Temsilci, bir müsabakada Federasyonu temsilen bulunan kişidir. Bir müsabakada en az iki temsilci görev yapar. Bir tanesi saha olayları diğeri tribün olayları ile ilgili çalışır. Zorluk derecesi yüksek olan maçlarda temsilci sayısı arttırılabilir. Mevcut uygulamada derbi maçlar için üç temsilci görevlendiriliyor. Normal zorluk dercesine sahip maçlarda ise iki temsilci görev yapıyor. Temsilciler, maç öncesinde, sırasında ve sonrasında yaşanacak her türlü olayı Federasyon adına izleyerek rapor ederler. Federasyonun herhangi bir maç için maç günü aldığı kararı kulüplere tebliğ ederler. Kulüplerin davranışları ve uygulamaları, akreditasyn talimatlarına aykırı davranışlar, merdiven boşluğunda oturan seyircilerin olması, rakip takım seyircilerine çıkartılan zorluklar, tribünlerin uygunluğu, oyuncu ve hakem soyunma odalarının uygunluğu, stadyum kapasiteleri, müsabakada görev yapacak ekipler (emniyet, itfaiye, sağlık, zabıta vs.) arasında koordinasyonun sağlanması gibi konular tamamıyle temsilcilerin sorumluluğundadır.
Açıkça görülüyor ki, kulüplerin aldıkları talimatlara uymama cezaları, taraftarların kötü tezahuratlarından veya fena hareketlerinden kaynaklanan cezalar temsilci raporları sonucu verilmektedir. Gözlemcilerin bu cezalarda herhangi bir payı ya da otoritesi bulunmamaktadır.
Bana göre sağlıklı olan yapı gözlemcilerin, temsilcilerle değil hakemlerle aynı çatı altında bulunmalarıdır. Düşünün ki hakemi değerlendiren bir gözlemci hakemin aldığı eğitimi alamamaktadır.

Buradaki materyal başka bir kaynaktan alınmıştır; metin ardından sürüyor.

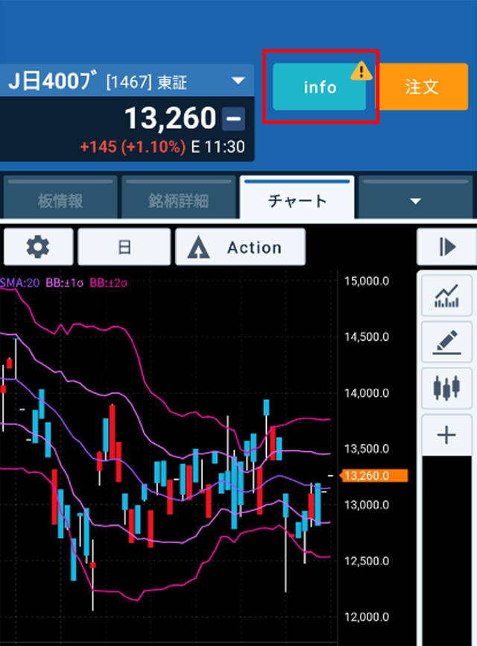Open the Action menu button

click(240, 248)
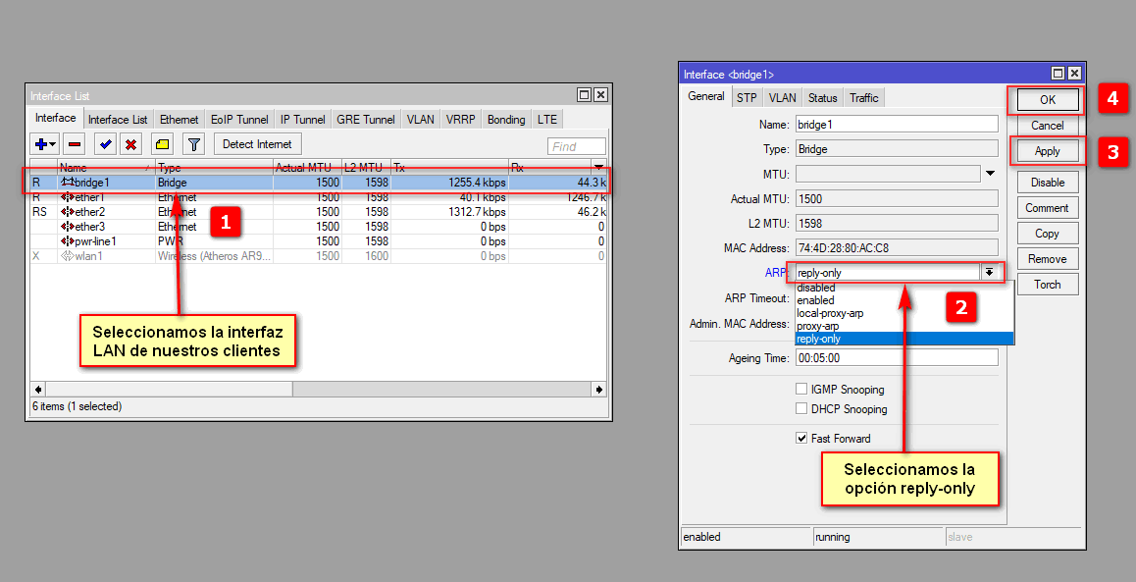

Muhakkak GTK da bir çok eğitim vererek gözlemci ve temsilcilerin kendilerini geliştirmeyi amaçlamaktadır. Ama sahada hakemin sergilediği yönetimi değerlendirecek kişinin onun aldığı eğitimden, ondan ne istediğinden haber olması daha iyi olmaz mı?
Gözlemcilerin MHK çatısı altında bulunması, sadece temsilciler üzerine kanalize olacak bir oluşum yaratacak, bu şekilde temsilciler daha etkin eğitilerek geliştirilecektir. Bu sayede temsilciler arasında standart sağlanabilecektir. Bugün uygulamada bir çok temsilcinin aynı durumlarda farklı yorumlar yapabildiklerine gayet sık rastlayabiliyoruz. Bu görevi yapacak kişiler için en önemli esas “standard düşünebilme, yorumlayabilme ve raporlayabilme” olmalıdır.